Avoidable situation costing producers millions of dollars.

Steve Meyer

October 11, 2021

5 Min Read
USDA finally working on line speed situation
marina_karkalicheva/iStock/Thinkstock

Secretary of Agriculture Tom Vilsack was called to task last week by Congress about the reductions in chain speeds at pork packing plants. His answer was that the department is working on possible waivers for the five plants that had to slow their operations when a Minnesota judge threw out the chain speed portion of the final rules for the New Swine Inspection System. My thought was, “Well it’s about time!”  This situation has become critical for pork producers, and Mr. Vilsack and company, from what I can tell, have dawdled at doing nothing until now. They should have been acting long ago.

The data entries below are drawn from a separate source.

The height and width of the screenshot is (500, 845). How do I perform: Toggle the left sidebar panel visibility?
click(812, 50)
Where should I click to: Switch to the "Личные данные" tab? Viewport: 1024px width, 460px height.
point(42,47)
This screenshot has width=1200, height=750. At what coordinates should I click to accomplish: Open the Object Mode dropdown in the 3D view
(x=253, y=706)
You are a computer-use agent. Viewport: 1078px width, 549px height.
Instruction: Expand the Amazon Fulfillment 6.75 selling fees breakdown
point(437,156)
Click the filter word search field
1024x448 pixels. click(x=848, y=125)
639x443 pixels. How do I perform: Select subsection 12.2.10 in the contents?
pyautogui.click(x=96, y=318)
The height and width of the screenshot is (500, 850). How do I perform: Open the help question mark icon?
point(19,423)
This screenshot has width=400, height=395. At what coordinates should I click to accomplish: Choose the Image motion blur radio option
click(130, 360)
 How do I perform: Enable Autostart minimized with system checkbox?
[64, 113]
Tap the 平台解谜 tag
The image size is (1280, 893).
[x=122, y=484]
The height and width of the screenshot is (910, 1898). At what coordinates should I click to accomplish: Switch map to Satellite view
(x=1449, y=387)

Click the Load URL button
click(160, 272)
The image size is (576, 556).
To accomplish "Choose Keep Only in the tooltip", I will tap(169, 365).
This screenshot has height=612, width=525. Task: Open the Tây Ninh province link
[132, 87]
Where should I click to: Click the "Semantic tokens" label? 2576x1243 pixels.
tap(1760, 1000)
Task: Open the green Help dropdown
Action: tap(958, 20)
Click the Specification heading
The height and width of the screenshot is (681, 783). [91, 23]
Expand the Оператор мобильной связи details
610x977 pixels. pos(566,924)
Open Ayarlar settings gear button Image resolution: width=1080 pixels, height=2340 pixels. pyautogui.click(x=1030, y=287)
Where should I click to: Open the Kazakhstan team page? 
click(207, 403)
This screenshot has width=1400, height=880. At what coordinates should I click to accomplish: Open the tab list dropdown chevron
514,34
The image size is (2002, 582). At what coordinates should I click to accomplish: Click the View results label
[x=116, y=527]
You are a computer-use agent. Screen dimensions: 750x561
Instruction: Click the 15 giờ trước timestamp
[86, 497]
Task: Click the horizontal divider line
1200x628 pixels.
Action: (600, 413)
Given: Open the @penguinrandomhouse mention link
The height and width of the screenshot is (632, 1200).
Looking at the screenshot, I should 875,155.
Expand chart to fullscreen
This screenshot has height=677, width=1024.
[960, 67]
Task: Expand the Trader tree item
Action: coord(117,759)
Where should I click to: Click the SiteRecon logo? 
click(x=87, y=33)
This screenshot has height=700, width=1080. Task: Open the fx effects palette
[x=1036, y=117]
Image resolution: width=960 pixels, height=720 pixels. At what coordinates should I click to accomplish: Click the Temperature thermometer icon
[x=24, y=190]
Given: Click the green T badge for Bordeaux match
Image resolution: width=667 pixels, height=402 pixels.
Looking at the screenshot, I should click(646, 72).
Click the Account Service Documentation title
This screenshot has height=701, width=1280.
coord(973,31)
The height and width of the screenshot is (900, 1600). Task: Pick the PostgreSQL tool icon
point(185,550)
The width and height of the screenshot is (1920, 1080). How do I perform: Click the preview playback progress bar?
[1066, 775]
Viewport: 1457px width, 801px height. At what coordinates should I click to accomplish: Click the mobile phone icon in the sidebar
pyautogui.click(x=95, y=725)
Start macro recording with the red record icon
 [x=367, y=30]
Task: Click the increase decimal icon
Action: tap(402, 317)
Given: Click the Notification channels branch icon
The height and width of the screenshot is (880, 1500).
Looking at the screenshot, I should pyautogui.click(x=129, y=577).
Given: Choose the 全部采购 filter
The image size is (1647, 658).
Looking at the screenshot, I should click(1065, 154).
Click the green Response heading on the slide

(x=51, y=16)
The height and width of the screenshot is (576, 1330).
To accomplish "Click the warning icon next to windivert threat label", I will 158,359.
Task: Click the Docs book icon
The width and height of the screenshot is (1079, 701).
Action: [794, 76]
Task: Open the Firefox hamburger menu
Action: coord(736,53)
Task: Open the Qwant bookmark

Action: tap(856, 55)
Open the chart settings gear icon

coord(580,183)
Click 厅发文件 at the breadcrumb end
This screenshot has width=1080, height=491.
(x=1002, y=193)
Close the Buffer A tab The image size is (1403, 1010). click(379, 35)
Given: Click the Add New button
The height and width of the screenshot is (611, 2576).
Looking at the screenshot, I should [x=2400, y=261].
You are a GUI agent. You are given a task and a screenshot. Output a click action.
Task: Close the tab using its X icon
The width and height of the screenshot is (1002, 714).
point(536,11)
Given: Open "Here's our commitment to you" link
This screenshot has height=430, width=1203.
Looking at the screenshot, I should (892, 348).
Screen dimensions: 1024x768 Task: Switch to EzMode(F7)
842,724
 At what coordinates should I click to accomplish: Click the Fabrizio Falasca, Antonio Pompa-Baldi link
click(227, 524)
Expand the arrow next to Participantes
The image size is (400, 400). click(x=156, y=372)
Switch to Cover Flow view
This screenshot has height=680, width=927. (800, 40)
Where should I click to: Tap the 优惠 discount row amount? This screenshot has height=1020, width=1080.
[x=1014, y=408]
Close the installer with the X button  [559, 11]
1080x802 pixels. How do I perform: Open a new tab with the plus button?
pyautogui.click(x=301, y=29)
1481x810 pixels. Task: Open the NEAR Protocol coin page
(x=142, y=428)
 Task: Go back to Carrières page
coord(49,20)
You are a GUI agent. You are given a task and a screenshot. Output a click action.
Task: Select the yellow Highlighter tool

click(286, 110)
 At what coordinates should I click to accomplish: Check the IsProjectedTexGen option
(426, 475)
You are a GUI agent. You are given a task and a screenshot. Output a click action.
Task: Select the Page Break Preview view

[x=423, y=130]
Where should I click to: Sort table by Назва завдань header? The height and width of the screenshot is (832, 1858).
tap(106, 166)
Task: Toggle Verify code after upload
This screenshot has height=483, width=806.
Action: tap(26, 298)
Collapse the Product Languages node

First, I’ll defend the secretary on two points. His USDA did not screw this up. That was the doing of the USDA under the Trump Administration when they did not follow the proper procedures in finalizing the rules to make a successful 20-year HAACP Inspection Models Project (HIMP) operational. The federal government has rules for how its agencies go about making rules. Those “rules for rules” are called the Administrative Procedures Act and all agencies are supposed to follow them to make the process open and transparent and allow all parties to be heard in the process. USDA didn’t do that, and the judge in Minnesota called foul on them and imposed the penalty that the plants can’t run at the enhanced speeds they have proven are possible and beneficial. They have to slow down to 1,106 head per hour.  USDA committed the foul, and packers and producers got the penalty. Hardly sounds fair, does it?  But again, that was not the fault of Mr. Vilsack’s agency.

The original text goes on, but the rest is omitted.